What is Remdesivir, the first drug put forward to treat COVID-19 in Europe?
Remdesivir has become the first drug to be recommended for use by health authorities in the European Union to treat those suffering from COVID-19.
The European Medicines Agency (EMA) said that the anti-viral drug should be authorised for use to treat patients with the coronavirus.
The drug, which is given through an IV, is designed to interfere with an enzyme the virus uses to copy its genetic material.
It is already approved for treating COVID-19 in Japan and is authorized for emergency use in the United States for certain patients.
On June 1, the creator of the drug, a biotech firm named Gilead, said that its experimental drug improved symptoms of COVID-19 when given to hospitalised, moderately-ill patients.
It said that a study involving 600 patients who had moderate pneumonia but did not need oxygen support revealed that those who took remdesivir for five days were 65% more likely to improve by at least one on a seven-point scale.
There were no deaths among patients on five days of the drug, two among those on 10 days, and four among patients getting standard care alone. Nausea and headache were a little more common among those on the drug.

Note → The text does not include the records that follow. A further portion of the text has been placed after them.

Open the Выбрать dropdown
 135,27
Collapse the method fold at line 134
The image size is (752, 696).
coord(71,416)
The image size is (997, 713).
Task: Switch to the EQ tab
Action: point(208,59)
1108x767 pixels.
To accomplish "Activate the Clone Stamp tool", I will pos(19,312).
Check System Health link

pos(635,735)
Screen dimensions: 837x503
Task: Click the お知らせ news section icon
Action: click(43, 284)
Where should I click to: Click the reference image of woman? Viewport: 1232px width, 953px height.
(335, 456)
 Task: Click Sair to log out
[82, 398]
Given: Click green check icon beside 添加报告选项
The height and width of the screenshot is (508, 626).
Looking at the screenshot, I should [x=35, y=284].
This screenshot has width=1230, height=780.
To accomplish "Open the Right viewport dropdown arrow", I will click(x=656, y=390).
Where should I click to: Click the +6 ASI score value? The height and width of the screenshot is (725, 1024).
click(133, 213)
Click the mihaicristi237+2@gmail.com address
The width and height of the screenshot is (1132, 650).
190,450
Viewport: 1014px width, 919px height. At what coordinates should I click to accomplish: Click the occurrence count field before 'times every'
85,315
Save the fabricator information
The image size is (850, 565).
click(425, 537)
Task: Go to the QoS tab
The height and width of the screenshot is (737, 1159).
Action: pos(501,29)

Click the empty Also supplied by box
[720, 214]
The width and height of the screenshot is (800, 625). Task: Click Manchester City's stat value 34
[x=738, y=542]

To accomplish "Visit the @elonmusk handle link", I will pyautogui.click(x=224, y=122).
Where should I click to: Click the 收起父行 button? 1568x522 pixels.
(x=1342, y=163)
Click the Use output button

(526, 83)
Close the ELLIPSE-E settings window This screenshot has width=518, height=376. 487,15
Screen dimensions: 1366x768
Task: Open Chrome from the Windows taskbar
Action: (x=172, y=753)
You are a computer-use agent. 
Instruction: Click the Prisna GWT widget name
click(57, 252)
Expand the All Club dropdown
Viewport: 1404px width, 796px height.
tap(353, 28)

A previous study in the U.S., led by the National Institutes of Health recently found that it shortened average recovery time from 15 days to 11 days in hospitalized patients with severe disease.
On June 16, researchers in England said that a cheap, widely-available steroid – Dexamethasone – could reduce deaths by a third in severely ill hospitalised patients. When the results were published, the British government immediately authorised the use of the drug in the UK.